En 30 ans, la production mondiale de vin effervescent – toute méthode d’élaboration confondue – a augmenté de 40 % ! La plus phénoménale croissance est celle du Prosecco (DOC et DOCG) qui est passée de 30 millions de bouteilles en 1990 à 600 millions de bouteilles aujourd’hui ! Du jamais vu dans l’histoire mondiale du vin. Les appellations champagne, cava, prosecco et crémant sont les plus renommées. Leurs ventes assemblées représentent 1,2 milliard de bouteilles ! Les Sekt d’Allemagne, les mousseux d’appellations italiennes diverses et les mousseux russes, ukrainiens ou brésiliens, surtout connus localement, chez eux, culminent à 400 millions de bouteilles vendues annuellement. Et puis, il y a les autres bulles, celles qui n’ont pas de terroir bien défini; seulement une méthode d’élaboration : elles forment près de la moitié de la production totale de bulles dans le monde ! C’est énorme ! Alors, qu’est-ce qui peut expliquer cet engouement pour les bulles ? Deux évènements politiques majeurs. Deux évènements au cours des trente dernières années qui ont provoqué la frénésie mondiale pour les bulles !

Cette frénésie représente aujourd’hui 2,5 milliards de bouteilles de vins effervescents vendues !

Le premier évènement était prévisible, voire attendu. Ses effets économiques avaient presque été calculés en amont, donc ils pouvaient être contrôlés. Ils l’ont globalement été.
Personne n’a vu arriver le second évènement. Ses effets économiques n’avaient pas été envisagés. On les subit encore aujourd’hui.

Le premier évènement est la chute du mur de Berlin en 1989 causant la dislocation du bloc de l’Est. Les 250 millions de consommateurs confinés derrière le rideau de fer pendant 30 ans, ont décidé que leur libération progressive passerait par les bulles !

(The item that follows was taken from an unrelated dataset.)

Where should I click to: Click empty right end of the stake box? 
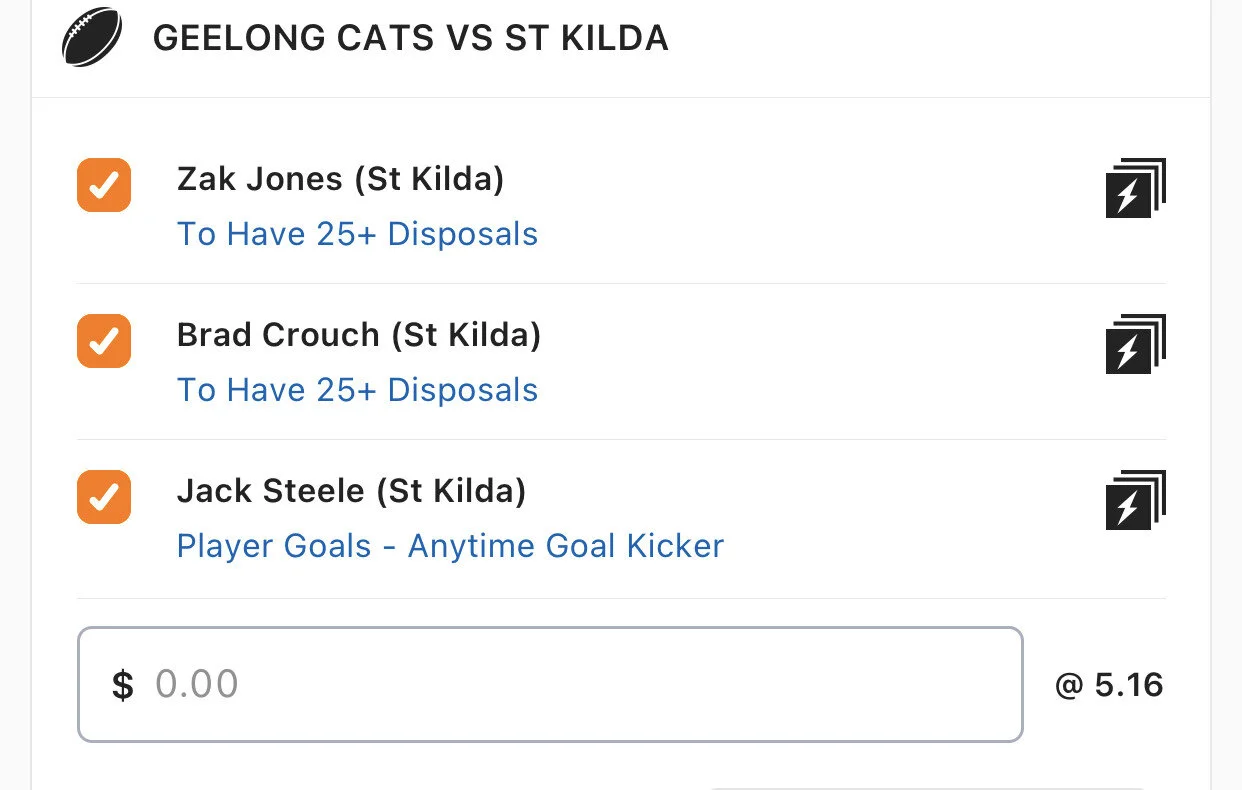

Le second évènement est l’ouverture à l’économie des marchés de la Chine populaire. En adhérant à l’Organisation mondiale du commerce (OMC) en 2001, après 15 ans de négociations et de réformes économiques internes, la République populaire de Chine allait faire sauter les bouchons !
Freinés, rationnés et frustrés dans leur mode de consommation par des systèmes politiques despotiques et communistes, des dizaines de millions de consommateurs ont voulu vivre comme ceux des systèmes occidentaux capitalistes.

L’Est a copié l’Ouest. Frénétiquement.

La demande de bulles a alors dépassé son offre.
Ces deux évènements ont amorcé un besoin et les trois grands pays viticoles d’alors (France, Italie, Espagne) ont dû y répondre les premiers. Ils en avaient le potentiel agricole, toutefois, l’aspect administratif véhiculé par des valeurs marquées, c’est-à-dire le système des appellations, a rapidement montrer ses limites. À l’exception de la Vénétie qui esquissait alors le cahier des charges du prosecco, la Champagne et la Catalogne étaient aux portes de mésaventures économiques et identitaires.
L’histoire a été opportune au prosecco.
La conquête de l’Est par les Marnais et les Ibères a été timide. Les nouveaux consommateurs slaves et asiatiques ont dû se tourner vers leur propre production, qu’intensément ils ont accrue.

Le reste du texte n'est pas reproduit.